#### Task details:
Please restate the lines shown below exactly, every one of them.

┄┄┄┄┄┄┄┄┄┄┄┄┄┄┄┄┄┄┄┄

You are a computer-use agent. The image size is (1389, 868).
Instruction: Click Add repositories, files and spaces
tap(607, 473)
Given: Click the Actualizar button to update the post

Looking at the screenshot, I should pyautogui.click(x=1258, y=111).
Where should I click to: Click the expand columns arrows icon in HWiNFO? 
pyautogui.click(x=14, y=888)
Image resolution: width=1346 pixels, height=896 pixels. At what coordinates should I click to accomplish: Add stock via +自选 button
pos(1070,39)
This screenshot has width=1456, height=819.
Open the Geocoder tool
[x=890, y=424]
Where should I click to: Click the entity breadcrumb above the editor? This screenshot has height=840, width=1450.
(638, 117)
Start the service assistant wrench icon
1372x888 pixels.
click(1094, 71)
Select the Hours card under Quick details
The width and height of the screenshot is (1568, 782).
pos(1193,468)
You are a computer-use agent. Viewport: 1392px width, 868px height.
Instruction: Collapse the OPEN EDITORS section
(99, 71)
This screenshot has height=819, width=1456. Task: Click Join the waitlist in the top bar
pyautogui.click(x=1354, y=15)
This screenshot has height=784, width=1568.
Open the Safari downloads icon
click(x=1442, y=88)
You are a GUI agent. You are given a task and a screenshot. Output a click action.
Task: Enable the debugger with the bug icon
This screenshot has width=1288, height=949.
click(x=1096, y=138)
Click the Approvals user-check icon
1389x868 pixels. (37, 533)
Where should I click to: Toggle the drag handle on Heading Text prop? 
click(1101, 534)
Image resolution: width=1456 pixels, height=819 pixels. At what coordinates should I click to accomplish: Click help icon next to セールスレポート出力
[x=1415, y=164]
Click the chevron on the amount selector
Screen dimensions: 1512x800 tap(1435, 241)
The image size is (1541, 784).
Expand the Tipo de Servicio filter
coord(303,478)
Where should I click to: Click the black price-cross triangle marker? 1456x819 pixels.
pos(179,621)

┄┄┄┄┄┄┄┄┄┄┄┄┄┄┄┄┄┄┄┄

#### Result for this task:
You are a computer-use agent. The image size is (1389, 868).
Instruction: Click Add repositories, files and spaces
tap(607, 473)
Given: Click the Actualizar button to update the post

Looking at the screenshot, I should pyautogui.click(x=1258, y=111).
Where should I click to: Click the expand columns arrows icon in HWiNFO? 
pyautogui.click(x=14, y=888)
Image resolution: width=1346 pixels, height=896 pixels. At what coordinates should I click to accomplish: Add stock via +自选 button
pos(1070,39)
This screenshot has width=1456, height=819.
Open the Geocoder tool
[x=890, y=424]
Where should I click to: Click the entity breadcrumb above the editor? This screenshot has height=840, width=1450.
(638, 117)
Start the service assistant wrench icon
1372x888 pixels.
click(1094, 71)
Select the Hours card under Quick details
The width and height of the screenshot is (1568, 782).
pos(1193,468)
You are a computer-use agent. Viewport: 1392px width, 868px height.
Instruction: Collapse the OPEN EDITORS section
(99, 71)
This screenshot has height=819, width=1456. Task: Click Join the waitlist in the top bar
pyautogui.click(x=1354, y=15)
This screenshot has height=784, width=1568.
Open the Safari downloads icon
click(x=1442, y=88)
You are a GUI agent. You are given a task and a screenshot. Output a click action.
Task: Enable the debugger with the bug icon
This screenshot has width=1288, height=949.
click(x=1096, y=138)
Click the Approvals user-check icon
1389x868 pixels. (37, 533)
Where should I click to: Toggle the drag handle on Heading Text prop? 
click(1101, 534)
Image resolution: width=1456 pixels, height=819 pixels. At what coordinates should I click to accomplish: Click help icon next to セールスレポート出力
[x=1415, y=164]
Click the chevron on the amount selector
Screen dimensions: 1512x800 tap(1435, 241)
The image size is (1541, 784).
Expand the Tipo de Servicio filter
coord(303,478)
Where should I click to: Click the black price-cross triangle marker? 1456x819 pixels.
pos(179,621)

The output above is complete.